Lead author Sriivatsan Govinda Rajan, Ph.D., and corresponding author Ankur Saxena, Ph.D., from UAB’s Department of Cell, Developmental and Integrative Biology, emphasize that the human nose continually replaces its sensory neurons over the lifespan, a rare form of sustained neuroregeneration. Building on these findings, the researchers aim to determine whether the identified pathways can be harnessed or adapted to influence neural development and repair in other contexts. Long-term goals include exploring new therapeutic avenues for patients with neurodevelopmental or neurodegenerative conditions.
Co-authors include Lynne M. Nacke (UAB), and Joseph N. Lombardo, Farid Manuchehrfar, Kaelan Wong, Pinal Kanabar, Elizabeth A. Somodji, Jocelyn Garcia, Mark Maienschein-Cline and Jie Liang (University of Illinois Chicago).

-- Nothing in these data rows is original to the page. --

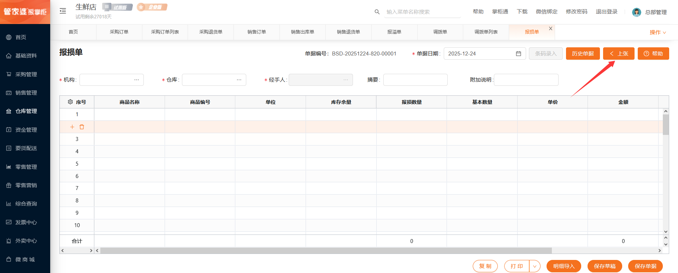Collapse the sidebar with the hamburger icon

pyautogui.click(x=63, y=11)
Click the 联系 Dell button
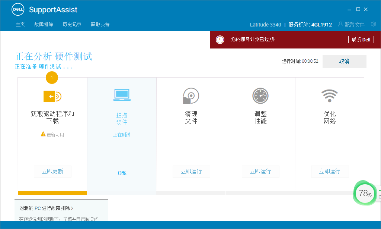This screenshot has height=229, width=381. [361, 40]
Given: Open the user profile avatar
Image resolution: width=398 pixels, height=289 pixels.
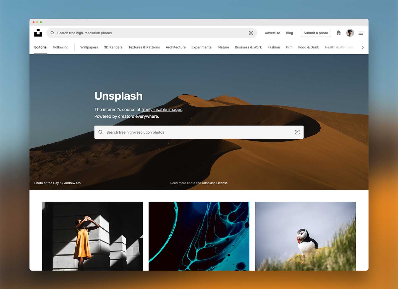Looking at the screenshot, I should tap(350, 33).
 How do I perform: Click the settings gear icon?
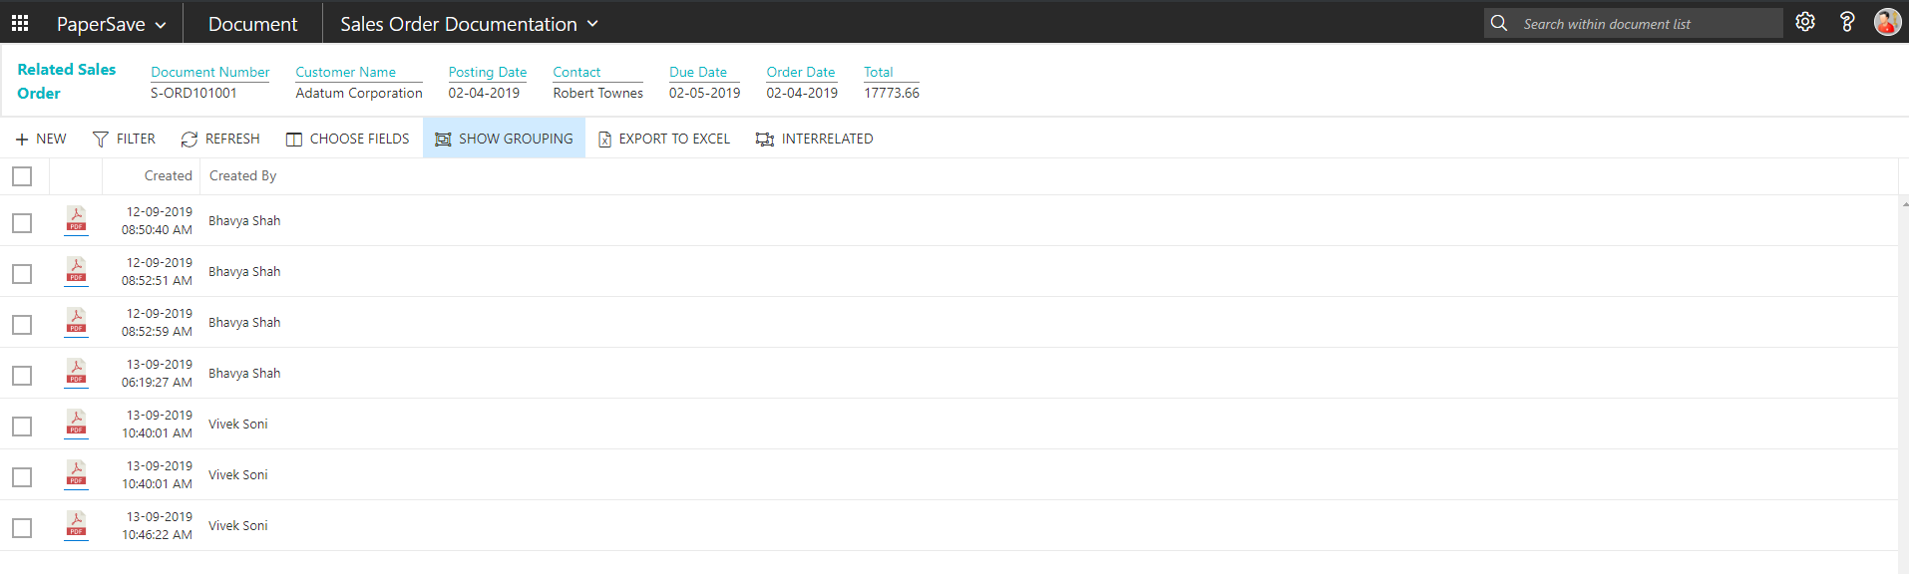coord(1804,22)
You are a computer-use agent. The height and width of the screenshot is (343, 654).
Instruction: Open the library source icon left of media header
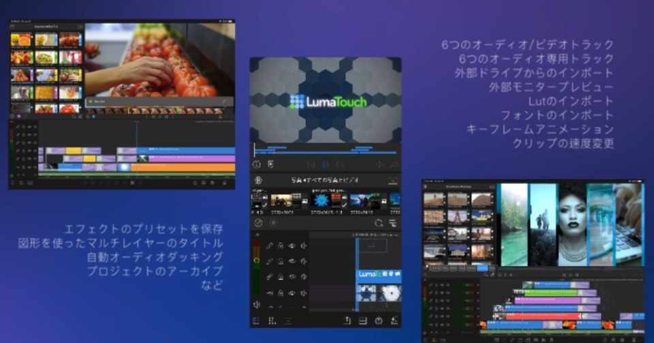pos(258,180)
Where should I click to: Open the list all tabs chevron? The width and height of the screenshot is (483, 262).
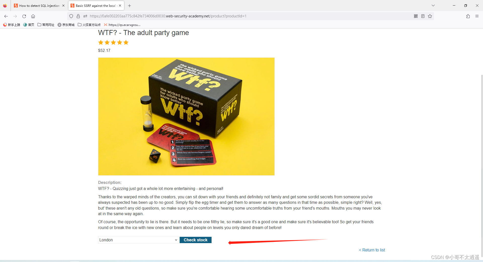click(x=433, y=6)
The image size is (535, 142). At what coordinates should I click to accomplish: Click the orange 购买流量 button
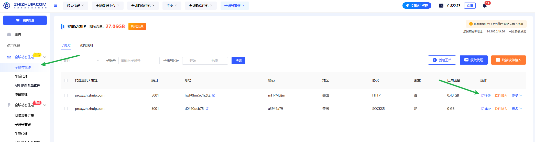click(137, 27)
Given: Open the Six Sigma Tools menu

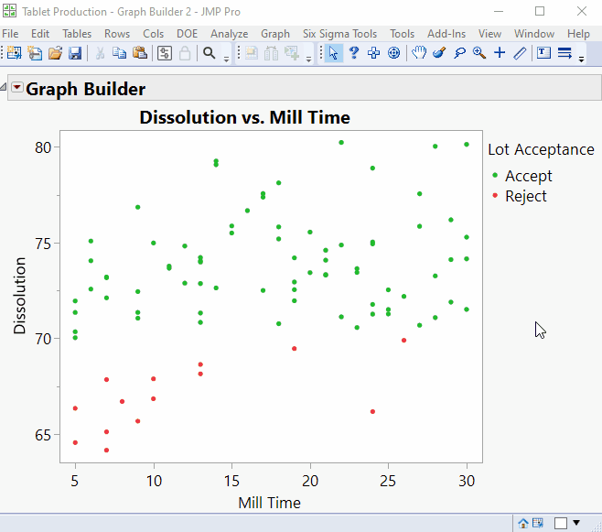Looking at the screenshot, I should pyautogui.click(x=339, y=34).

Sriivatsan Govinda Rajan is currently at Memorial Sloan Kettering Cancer Center in New York City.
About this genetics and neuroregeneration research news
Author: Jeffrey Hansen ([email protected])
Source: University of Alabama at Birmingham
Contact: Jeffrey Hansen – University of Alabama at Birmingham
Image: Image credited to Neuroscience News
Original Research: Open access. Title: “Progenitor neighborhoods function as transient niches to sustain olfactory neurogenesis” by Sriivatsan Govinda Rajan et al., published in Stem Cell Reports (DOI: 10.1016/j.stemcr.2025.102575).
Abstract
Progenitor neighborhoods function as transient niches to sustain olfactory neurogenesis
Olfactory neurogenesis persists throughout vertebrate life and requires continuous generation and integration of new neurons into an intricate sensory network. How progenitor cells translate fluctuating cell–cell signals into robust fate decisions over space and time has been unclear. By tracking multicellular dynamics in the zebrafish olfactory epithelium and applying targeted perturbations, the study shows that neurogenesis is governed by reciprocal antagonism between Notch signaling and Insm1a, with responsiveness to inter-organ retinoic acid signaling. Single-cell profiling reveals that nascent neurons arise from transient cellular neighborhoods. Stochastic modeling indicates that neighborhood self-assembly is stabilized by a tightly regulated bistable toggle switch. Differentiating cells migrate in response to cues such as BDNF to become mature sensory neurons. Together, these findings explain how stochastic signaling networks spatiotemporally regulate the balance between progenitors and derivatives to drive sustained neurogenesis in a complex organ system.